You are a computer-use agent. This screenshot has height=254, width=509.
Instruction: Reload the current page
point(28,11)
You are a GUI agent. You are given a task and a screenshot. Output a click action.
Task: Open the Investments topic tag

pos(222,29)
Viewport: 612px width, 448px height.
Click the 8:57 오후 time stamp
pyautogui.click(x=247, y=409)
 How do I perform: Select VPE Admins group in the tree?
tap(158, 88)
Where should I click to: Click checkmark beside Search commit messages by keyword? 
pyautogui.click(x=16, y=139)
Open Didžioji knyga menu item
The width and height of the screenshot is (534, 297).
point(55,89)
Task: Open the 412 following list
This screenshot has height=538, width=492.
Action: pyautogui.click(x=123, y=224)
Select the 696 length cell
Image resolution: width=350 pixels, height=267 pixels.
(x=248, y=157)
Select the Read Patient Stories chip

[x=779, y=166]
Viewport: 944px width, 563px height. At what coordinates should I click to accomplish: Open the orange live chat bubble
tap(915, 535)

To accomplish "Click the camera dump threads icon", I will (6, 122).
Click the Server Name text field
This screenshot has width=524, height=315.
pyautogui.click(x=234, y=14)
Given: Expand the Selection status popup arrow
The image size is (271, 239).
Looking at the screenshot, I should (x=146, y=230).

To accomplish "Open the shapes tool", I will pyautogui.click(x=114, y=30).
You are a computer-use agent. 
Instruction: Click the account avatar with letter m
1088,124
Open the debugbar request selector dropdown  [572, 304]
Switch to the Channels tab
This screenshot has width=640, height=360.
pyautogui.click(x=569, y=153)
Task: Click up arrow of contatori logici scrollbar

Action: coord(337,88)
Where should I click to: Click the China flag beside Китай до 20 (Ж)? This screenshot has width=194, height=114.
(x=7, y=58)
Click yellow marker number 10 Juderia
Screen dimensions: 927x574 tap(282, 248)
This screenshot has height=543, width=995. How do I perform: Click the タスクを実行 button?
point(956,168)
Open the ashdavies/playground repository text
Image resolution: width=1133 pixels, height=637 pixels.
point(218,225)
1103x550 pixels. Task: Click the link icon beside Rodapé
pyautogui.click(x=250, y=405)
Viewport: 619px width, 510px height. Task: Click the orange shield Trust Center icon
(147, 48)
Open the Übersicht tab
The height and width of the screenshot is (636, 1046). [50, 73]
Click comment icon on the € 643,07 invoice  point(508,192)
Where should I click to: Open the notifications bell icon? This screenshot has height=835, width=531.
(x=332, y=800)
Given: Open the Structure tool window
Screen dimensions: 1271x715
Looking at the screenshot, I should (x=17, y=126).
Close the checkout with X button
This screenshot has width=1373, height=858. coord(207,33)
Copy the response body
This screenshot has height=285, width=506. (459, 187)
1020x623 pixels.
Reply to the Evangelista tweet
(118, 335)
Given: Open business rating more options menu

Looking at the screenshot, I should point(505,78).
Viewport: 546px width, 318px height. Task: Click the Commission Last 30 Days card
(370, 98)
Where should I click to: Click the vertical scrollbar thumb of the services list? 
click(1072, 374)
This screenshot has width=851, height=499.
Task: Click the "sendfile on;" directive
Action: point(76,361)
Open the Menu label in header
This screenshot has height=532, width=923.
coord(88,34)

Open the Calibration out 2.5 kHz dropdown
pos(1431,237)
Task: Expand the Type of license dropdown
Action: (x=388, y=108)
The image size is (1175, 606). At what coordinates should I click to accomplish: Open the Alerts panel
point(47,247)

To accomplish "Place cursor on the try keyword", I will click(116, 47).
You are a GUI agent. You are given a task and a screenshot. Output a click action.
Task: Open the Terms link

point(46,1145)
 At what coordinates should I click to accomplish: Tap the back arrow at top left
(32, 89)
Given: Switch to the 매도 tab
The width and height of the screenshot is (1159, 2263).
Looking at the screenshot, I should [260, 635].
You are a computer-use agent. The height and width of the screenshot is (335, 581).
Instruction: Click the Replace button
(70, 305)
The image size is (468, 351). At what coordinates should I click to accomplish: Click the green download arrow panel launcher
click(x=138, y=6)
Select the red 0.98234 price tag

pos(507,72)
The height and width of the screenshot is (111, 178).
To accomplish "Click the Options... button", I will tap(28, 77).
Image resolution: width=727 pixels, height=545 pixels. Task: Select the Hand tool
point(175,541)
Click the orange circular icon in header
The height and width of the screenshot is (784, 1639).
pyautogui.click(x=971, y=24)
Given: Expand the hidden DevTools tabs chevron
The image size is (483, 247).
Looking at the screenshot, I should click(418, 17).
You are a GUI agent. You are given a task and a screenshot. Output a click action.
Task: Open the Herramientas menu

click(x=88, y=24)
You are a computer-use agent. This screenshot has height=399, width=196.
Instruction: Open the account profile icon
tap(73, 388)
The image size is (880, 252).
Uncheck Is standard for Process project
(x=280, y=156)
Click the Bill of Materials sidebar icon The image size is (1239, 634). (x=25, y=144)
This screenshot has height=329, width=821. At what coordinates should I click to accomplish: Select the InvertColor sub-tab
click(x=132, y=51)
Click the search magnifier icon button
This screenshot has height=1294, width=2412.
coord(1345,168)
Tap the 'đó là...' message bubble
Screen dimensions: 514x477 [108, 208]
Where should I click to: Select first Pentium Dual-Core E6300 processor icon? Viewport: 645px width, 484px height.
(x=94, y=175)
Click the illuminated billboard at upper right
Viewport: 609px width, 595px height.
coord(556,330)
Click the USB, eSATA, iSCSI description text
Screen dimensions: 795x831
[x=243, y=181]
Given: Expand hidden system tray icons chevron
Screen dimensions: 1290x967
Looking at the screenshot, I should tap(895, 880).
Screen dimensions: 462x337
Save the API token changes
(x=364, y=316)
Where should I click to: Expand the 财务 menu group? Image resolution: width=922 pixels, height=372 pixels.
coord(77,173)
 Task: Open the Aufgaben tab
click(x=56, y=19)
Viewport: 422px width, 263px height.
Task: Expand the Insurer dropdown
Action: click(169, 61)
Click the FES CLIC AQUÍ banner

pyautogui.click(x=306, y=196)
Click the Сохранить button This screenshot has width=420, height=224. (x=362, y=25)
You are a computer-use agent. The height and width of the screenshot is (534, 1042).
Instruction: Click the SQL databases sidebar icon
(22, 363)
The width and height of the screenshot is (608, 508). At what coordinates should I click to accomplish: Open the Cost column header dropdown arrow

┄┄┄┄┄┄

### TASK OBJECTIVE
Format every line above as a JSON list of strings, one string per line, leaving out the blank lines.

### FINAL RESULT
[
  "You are a computer-use agent. This screenshot has height=254, width=509.",
  "Instruction: Reload the current page",
  "point(28,11)",
  "You are a GUI agent. You are given a task and a screenshot. Output a click action.",
  "Task: Open the Investments topic tag",
  "pos(222,29)",
  "Viewport: 612px width, 448px height.",
  "Click the 8:57 오후 time stamp",
  "pyautogui.click(x=247, y=409)",
  " How do I perform: Select VPE Admins group in the tree?",
  "tap(158, 88)",
  "Where should I click to: Click checkmark beside Search commit messages by keyword? ",
  "pyautogui.click(x=16, y=139)",
  "Open Didžioji knyga menu item",
  "The width and height of the screenshot is (534, 297).",
  "point(55,89)",
  "Task: Open the 412 following list",
  "This screenshot has height=538, width=492.",
  "Action: pyautogui.click(x=123, y=224)",
  "Select the 696 length cell",
  "Image resolution: width=350 pixels, height=267 pixels.",
  "(x=248, y=157)",
  "Select the Read Patient Stories chip",
  "[x=779, y=166]",
  "Viewport: 944px width, 563px height. At what coordinates should I click to accomplish: Open the orange live chat bubble",
  "tap(915, 535)",
  "To accomplish \"Click the camera dump threads icon\", I will (6, 122).",
  "Click the Server Name text field",
  "This screenshot has width=524, height=315.",
  "pyautogui.click(x=234, y=14)",
  "Given: Expand the Selection status popup arrow",
  "The image size is (271, 239).",
  "Looking at the screenshot, I should (x=146, y=230).",
  "To accomplish \"Open the shapes tool\", I will pyautogui.click(x=114, y=30).",
  "You are a computer-use agent. ",
  "Instruction: Click the account avatar with letter m",
  "1088,124",
  "Open the debugbar request selector dropdown  [572, 304]",
  "Switch to the Channels tab",
  "This screenshot has width=640, height=360.",
  "pyautogui.click(x=569, y=153)",
  "Task: Click up arrow of contatori logici scrollbar",
  "Action: coord(337,88)",
  "Where should I click to: Click the China flag beside Китай до 20 (Ж)? This screenshot has width=194, height=114.",
  "(x=7, y=58)",
  "Click yellow marker number 10 Juderia",
  "Screen dimensions: 927x574 tap(282, 248)",
  "This screenshot has height=543, width=995. How do I perform: Click the タスクを実行 button?",
  "point(956,168)",
  "Open the ashdavies/playground repository text",
  "Image resolution: width=1133 pixels, height=637 pixels.",
  "point(218,225)",
  "1103x550 pixels. Task: Click the link icon beside Rodapé",
  "pyautogui.click(x=250, y=405)",
  "Viewport: 619px width, 510px height. Task: Click the orange shield Trust Center icon",
  "(147, 48)",
  "Open the Übersicht tab",
  "The height and width of the screenshot is (636, 1046). [50, 73]",
  "Click comment icon on the € 643,07 invoice  point(508,192)",
  "Where should I click to: Open the notifications bell icon? This screenshot has height=835, width=531.",
  "(x=332, y=800)",
  "Given: Open the Structure tool window",
  "Screen dimensions: 1271x715",
  "Looking at the screenshot, I should (x=17, y=126).",
  "Close the checkout with X button",
  "This screenshot has width=1373, height=858. coord(207,33)",
  "Copy the response body",
  "This screenshot has height=285, width=506. (459, 187)",
  "1020x623 pixels.",
  "Reply to the Evangelista tweet",
  "(118, 335)",
  "Given: Open business rating more options menu",
  "Looking at the screenshot, I should point(505,78).",
  "Viewport: 546px width, 318px height. Task: Click the Commission Last 30 Days card",
  "(370, 98)",
  "Where should I click to: Click the vertical scrollbar thumb of the services list? ",
  "click(1072, 374)",
  "This screenshot has width=851, height=499.",
  "Task: Click the \"sendfile on;\" directive",
  "Action: point(76,361)",
  "Open the Menu label in header",
  "This screenshot has height=532, width=923.",
  "coord(88,34)",
  "Open the Calibration out 2.5 kHz dropdown",
  "pos(1431,237)",
  "Task: Expand the Type of license dropdown",
  "Action: (x=388, y=108)",
  "The image size is (1175, 606). At what coordinates should I click to accomplish: Open the Alerts panel",
  "point(47,247)",
  "To accomplish \"Place cursor on the try keyword\", I will click(116, 47).",
  "You are a GUI agent. You are given a task and a screenshot. Output a click action.",
  "Task: Open the Terms link",
  "point(46,1145)",
  " At what coordinates should I click to accomplish: Tap the back arrow at top left",
  "(32, 89)",
  "Given: Switch to the 매도 tab",
  "The width and height of the screenshot is (1159, 2263).",
  "Looking at the screenshot, I should [260, 635].",
  "You are a computer-use agent. The height and width of the screenshot is (335, 581).",
  "Instruction: Click the Replace button",
  "(70, 305)",
  "The image size is (468, 351). At what coordinates should I click to accomplish: Click the green download arrow panel launcher",
  "click(x=138, y=6)",
  "Select the red 0.98234 price tag",
  "pos(507,72)",
  "The height and width of the screenshot is (111, 178).",
  "To accomplish \"Click the Options... button\", I will tap(28, 77).",
  "Image resolution: width=727 pixels, height=545 pixels. Task: Select the Hand tool",
  "point(175,541)",
  "Click the orange circular icon in header",
  "The height and width of the screenshot is (784, 1639).",
  "pyautogui.click(x=971, y=24)",
  "Given: Expand the hidden DevTools tabs chevron",
  "The image size is (483, 247).",
  "Looking at the screenshot, I should click(418, 17).",
  "You are a GUI agent. You are given a task and a screenshot. Output a click action.",
  "Task: Open the Herramientas menu",
  "click(x=88, y=24)",
  "You are a computer-use agent. This screenshot has height=399, width=196.",
  "Instruction: Open the account profile icon",
  "tap(73, 388)",
  "The image size is (880, 252).",
  "Uncheck Is standard for Process project",
  "(x=280, y=156)",
  "Click the Bill of Materials sidebar icon The image size is (1239, 634). (x=25, y=144)",
  "This screenshot has height=329, width=821. At what coordinates should I click to accomplish: Select the InvertColor sub-tab",
  "click(x=132, y=51)",
  "Click the search magnifier icon button",
  "This screenshot has height=1294, width=2412.",
  "coord(1345,168)",
  "Tap the 'đó là...' message bubble",
  "Screen dimensions: 514x477 [108, 208]",
  "Where should I click to: Select first Pentium Dual-Core E6300 processor icon? Viewport: 645px width, 484px height.",
  "(x=94, y=175)",
  "Click the illuminated billboard at upper right",
  "Viewport: 609px width, 595px height.",
  "coord(556,330)",
  "Click the USB, eSATA, iSCSI description text",
  "Screen dimensions: 795x831",
  "[x=243, y=181]",
  "Given: Expand hidden system tray icons chevron",
  "Screen dimensions: 1290x967",
  "Looking at the screenshot, I should tap(895, 880).",
  "Screen dimensions: 462x337",
  "Save the API token changes",
  "(x=364, y=316)",
  "Where should I click to: Expand the 财务 menu group? Image resolution: width=922 pixels, height=372 pixels.",
  "coord(77,173)",
  " Task: Open the Aufgaben tab",
  "click(x=56, y=19)",
  "Viewport: 422px width, 263px height.",
  "Task: Expand the Insurer dropdown",
  "Action: click(169, 61)",
  "Click the FES CLIC AQUÍ banner",
  "pyautogui.click(x=306, y=196)",
  "Click the Сохранить button This screenshot has width=420, height=224. (x=362, y=25)",
  "You are a computer-use agent. The height and width of the screenshot is (534, 1042).",
  "Instruction: Click the SQL databases sidebar icon",
  "(22, 363)",
  "The width and height of the screenshot is (608, 508). At what coordinates should I click to accomplish: Open the Cost column header dropdown arrow"
]